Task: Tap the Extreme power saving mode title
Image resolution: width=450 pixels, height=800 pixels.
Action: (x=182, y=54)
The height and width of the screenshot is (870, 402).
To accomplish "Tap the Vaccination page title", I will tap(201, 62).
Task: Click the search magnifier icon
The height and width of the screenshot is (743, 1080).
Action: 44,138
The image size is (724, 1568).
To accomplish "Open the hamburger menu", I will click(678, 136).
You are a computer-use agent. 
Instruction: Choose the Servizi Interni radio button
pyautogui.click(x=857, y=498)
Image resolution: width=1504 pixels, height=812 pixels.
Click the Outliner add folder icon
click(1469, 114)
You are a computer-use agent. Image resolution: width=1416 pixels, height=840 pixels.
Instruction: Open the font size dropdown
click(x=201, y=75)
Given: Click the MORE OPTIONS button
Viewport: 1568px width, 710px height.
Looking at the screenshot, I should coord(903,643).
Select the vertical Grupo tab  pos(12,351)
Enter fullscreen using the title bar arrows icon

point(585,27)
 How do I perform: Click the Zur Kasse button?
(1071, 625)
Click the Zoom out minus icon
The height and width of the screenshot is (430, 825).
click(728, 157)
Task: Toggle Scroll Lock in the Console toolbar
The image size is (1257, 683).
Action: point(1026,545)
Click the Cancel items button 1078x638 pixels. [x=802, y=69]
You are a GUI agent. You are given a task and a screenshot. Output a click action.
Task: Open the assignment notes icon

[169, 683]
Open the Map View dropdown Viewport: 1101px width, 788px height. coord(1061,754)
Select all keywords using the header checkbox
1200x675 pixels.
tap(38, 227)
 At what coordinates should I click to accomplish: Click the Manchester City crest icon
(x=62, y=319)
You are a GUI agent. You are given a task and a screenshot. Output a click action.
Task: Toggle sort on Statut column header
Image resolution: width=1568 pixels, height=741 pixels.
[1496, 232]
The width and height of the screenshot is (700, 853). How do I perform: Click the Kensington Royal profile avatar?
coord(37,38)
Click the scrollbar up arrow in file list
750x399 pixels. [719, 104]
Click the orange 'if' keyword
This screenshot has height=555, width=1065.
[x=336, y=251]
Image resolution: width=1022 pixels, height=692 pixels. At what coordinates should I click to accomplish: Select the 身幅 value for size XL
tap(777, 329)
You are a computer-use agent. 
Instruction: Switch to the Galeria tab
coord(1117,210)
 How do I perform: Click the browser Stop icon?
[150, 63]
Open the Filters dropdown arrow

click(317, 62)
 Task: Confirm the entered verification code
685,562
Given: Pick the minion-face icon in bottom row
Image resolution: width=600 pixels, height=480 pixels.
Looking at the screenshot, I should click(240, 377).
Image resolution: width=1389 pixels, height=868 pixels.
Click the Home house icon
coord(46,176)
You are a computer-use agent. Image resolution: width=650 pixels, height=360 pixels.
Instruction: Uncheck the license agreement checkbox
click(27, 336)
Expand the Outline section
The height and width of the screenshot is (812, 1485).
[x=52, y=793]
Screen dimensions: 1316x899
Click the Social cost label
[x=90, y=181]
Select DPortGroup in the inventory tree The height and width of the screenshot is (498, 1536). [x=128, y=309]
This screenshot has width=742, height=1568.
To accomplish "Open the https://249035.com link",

TO DO.
Rewrite the listing above, changing each "Instruction" to "Step" and keeping everything else the same.

EXERCISE RESULT.
Task: Tap the Extreme power saving mode title
Image resolution: width=450 pixels, height=800 pixels.
Action: (x=182, y=54)
The height and width of the screenshot is (870, 402).
To accomplish "Tap the Vaccination page title", I will tap(201, 62).
Task: Click the search magnifier icon
The height and width of the screenshot is (743, 1080).
Action: 44,138
The image size is (724, 1568).
To accomplish "Open the hamburger menu", I will click(678, 136).
You are a computer-use agent. 
Step: Choose the Servizi Interni radio button
pyautogui.click(x=857, y=498)
Image resolution: width=1504 pixels, height=812 pixels.
Click the Outliner add folder icon
click(1469, 114)
You are a computer-use agent. Image resolution: width=1416 pixels, height=840 pixels.
Step: Open the font size dropdown
click(x=201, y=75)
Given: Click the MORE OPTIONS button
Viewport: 1568px width, 710px height.
Looking at the screenshot, I should coord(903,643).
Select the vertical Grupo tab  pos(12,351)
Enter fullscreen using the title bar arrows icon

point(585,27)
 How do I perform: Click the Zur Kasse button?
(1071, 625)
Click the Zoom out minus icon
The height and width of the screenshot is (430, 825).
click(728, 157)
Task: Toggle Scroll Lock in the Console toolbar
The image size is (1257, 683).
Action: point(1026,545)
Click the Cancel items button 1078x638 pixels. [x=802, y=69]
You are a GUI agent. You are given a task and a screenshot. Output a click action.
Task: Open the assignment notes icon

[169, 683]
Open the Map View dropdown Viewport: 1101px width, 788px height. coord(1061,754)
Select all keywords using the header checkbox
1200x675 pixels.
tap(38, 227)
 At what coordinates should I click to accomplish: Click the Manchester City crest icon
(x=62, y=319)
You are a GUI agent. You are given a task and a screenshot. Output a click action.
Task: Toggle sort on Statut column header
Image resolution: width=1568 pixels, height=741 pixels.
[1496, 232]
The width and height of the screenshot is (700, 853). How do I perform: Click the Kensington Royal profile avatar?
coord(37,38)
Click the scrollbar up arrow in file list
750x399 pixels. [719, 104]
Click the orange 'if' keyword
This screenshot has height=555, width=1065.
[x=336, y=251]
Image resolution: width=1022 pixels, height=692 pixels. At what coordinates should I click to accomplish: Select the 身幅 value for size XL
tap(777, 329)
You are a computer-use agent. 
Step: Switch to the Galeria tab
coord(1117,210)
 How do I perform: Click the browser Stop icon?
[150, 63]
Open the Filters dropdown arrow

click(317, 62)
 Task: Confirm the entered verification code
685,562
Given: Pick the minion-face icon in bottom row
Image resolution: width=600 pixels, height=480 pixels.
Looking at the screenshot, I should click(240, 377).
Image resolution: width=1389 pixels, height=868 pixels.
Click the Home house icon
coord(46,176)
You are a computer-use agent. Image resolution: width=650 pixels, height=360 pixels.
Step: Uncheck the license agreement checkbox
click(27, 336)
Expand the Outline section
The height and width of the screenshot is (812, 1485).
[x=52, y=793]
Screen dimensions: 1316x899
Click the Social cost label
[x=90, y=181]
Select DPortGroup in the inventory tree The height and width of the screenshot is (498, 1536). [x=128, y=309]
This screenshot has width=742, height=1568.
To accomplish "Open the https://249035.com link",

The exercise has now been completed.